El caso es que Mikao abrió en Tokio un centro donde enseñar a canalizar energía con las manos y a curar enfermedades a distancia. ¿Por qué le hicieron caso en lugar de meterlo a un psiquiátrico? Bueno, para quien sepa que la acupuntura es lo famosa que es por cuestiones de nacionalismo chino, no se extrañará de que los japoneses también quisieran tener su propia medicina nacional. ¿Te caen mal los chinos y no quieres que te claven agujas? Vente a Japón. Aquí lo hacemos así con las manos. Y ni te tocamos. A lo loco. No les bastó con matar 20 millones de chinos, encima también les quieren robar sus fumadas. ¿Qué será lo siguiente? ¿Que no hace falta llevar a la extinción a los rinocerontes y a los tigres? ¿Que torturar salvajemente a los osos para extraerles bilis hasta que sufran una muerte horrorosa de septicemia no es lo más? Venga ya. Estos japos le quitan toda la emoción a jugar con la salud de la gente…

De este modo, el reiki se convirtió en el combustible perfecto para inflar el fuego del nacionalismo japonés, y comenzó a llamar la atención de los típicos exotistas maguferos occidentales. Y así comienza la historia del reiki que se hace en occidente. Porque lo que hacía Mikao tiene poco que ver con lo que uno se va a encontrar si decide malgastar su dinero en una sesión de estas. Eso es así porque el reiki tal como lo conocemos nosotros fue elucubrado por una hawaiana llamada Hawayo Takata, que aunque tuviera ojos rasgados era más americana que comerte una whopper. El reiki occidental no sólo es más clínico, sino que introduce menos cosas espirituales aunque el contenido sigue siendo bastante alto. Se disfraza más de pseudociencia adoptando un vocabulario que aparenta ser más científico, y la forma en la que se hacen las imposiciones de manos está más reglada. El japonés es más ‘intuitivo’ por no decir que cada cual hace lo que le sale de los cojones. Aunque tampoco está tan claro, porque casi toda la gente de los albores del reiki era ágrafa, y no sabemos casi nada de qué es qué.

Entre Mikao y Hawayo hay una bisagra de relativa importancia: Chūjirō Hayashi. Este señor fue discípulo de Mikao, pero encaminó lo de las imposiciones de manos más hacia la práctica clínica que hacia la movida Tigre y Dragón que se llevaba entre manos su maestro. Hawayo y él desarrollaron el reiki occidental, le dieron publicidad en los Estados Unidos, les gustó mucho a los emporrados de California, algún europeo despistado se tragó el anzuelo y hasta aquí hemos llegado.

Así que, en resumen, el reiki se lo inventaron, tiene unos 60 años y es estadounidense.

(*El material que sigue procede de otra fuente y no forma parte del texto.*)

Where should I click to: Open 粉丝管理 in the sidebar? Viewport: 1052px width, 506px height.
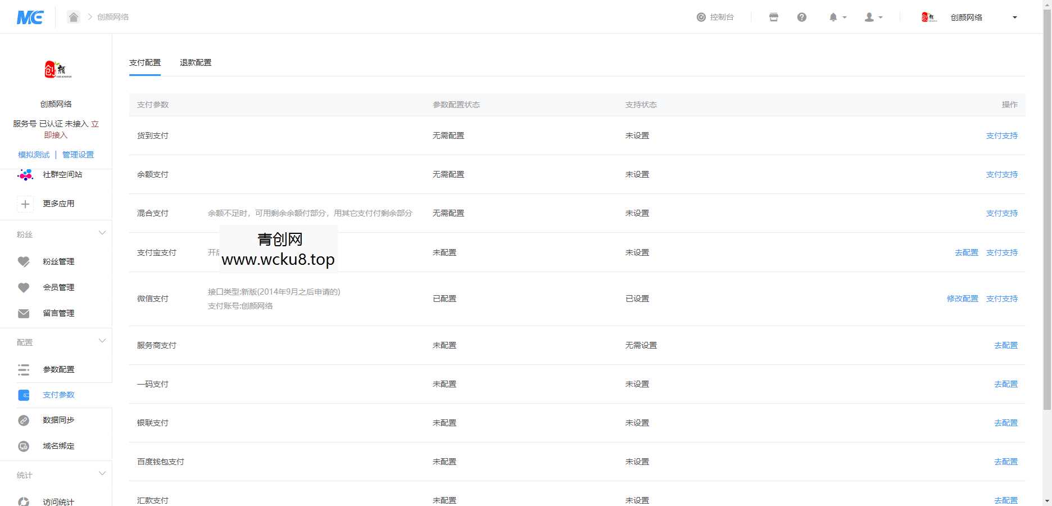pyautogui.click(x=58, y=261)
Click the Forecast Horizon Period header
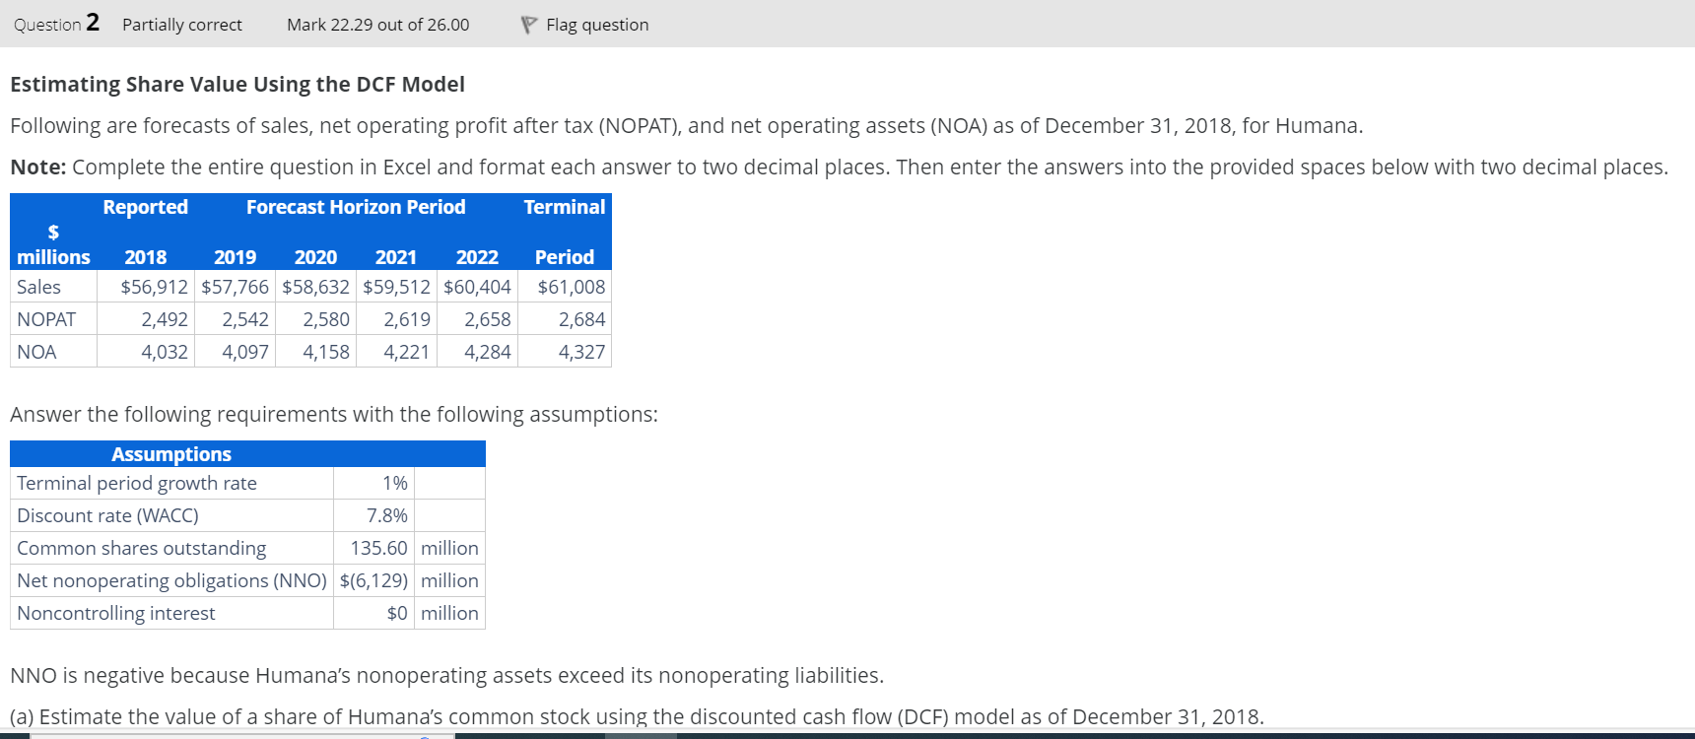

Como el Señor Miyagi, pero sin tocar

El reiki consiste en canalizar una energía inexistente ‘rei’ significa ‘universal’, y ‘ki’ es ‘energía’ sobre la base de la medicina tradicional china y de algunas cosas ayurvedas como los ‘chakras’, para curar enfermedades. Esto se hace imponiendo las manos y concentrándose. Se supone que la energía es canalizada por el practicante de reiki, que funciona de antena, hacia la persona afectada me he propuesto firmemente no hacer referencias a Dragon Ball y está siendo muy difícil. El reiki supone una especie de religión, con sus profetas, papas, creencias místicas, orden doctrinal, sus símbolos chamánicos y mandamientos. Hay que pensar que los maestros de reiki son un linaje pasado de generación en generación, y han de ser reverenciados como tales. Aquí no hay libertad de expresión ni disidencia; hay jerarquía, sumisión y culto. Y hay que seguir unas normas de vida, o ‘principios‘, que funcionan a modo de rezo, y que han de guiar la existencia de todo practicante de reiki.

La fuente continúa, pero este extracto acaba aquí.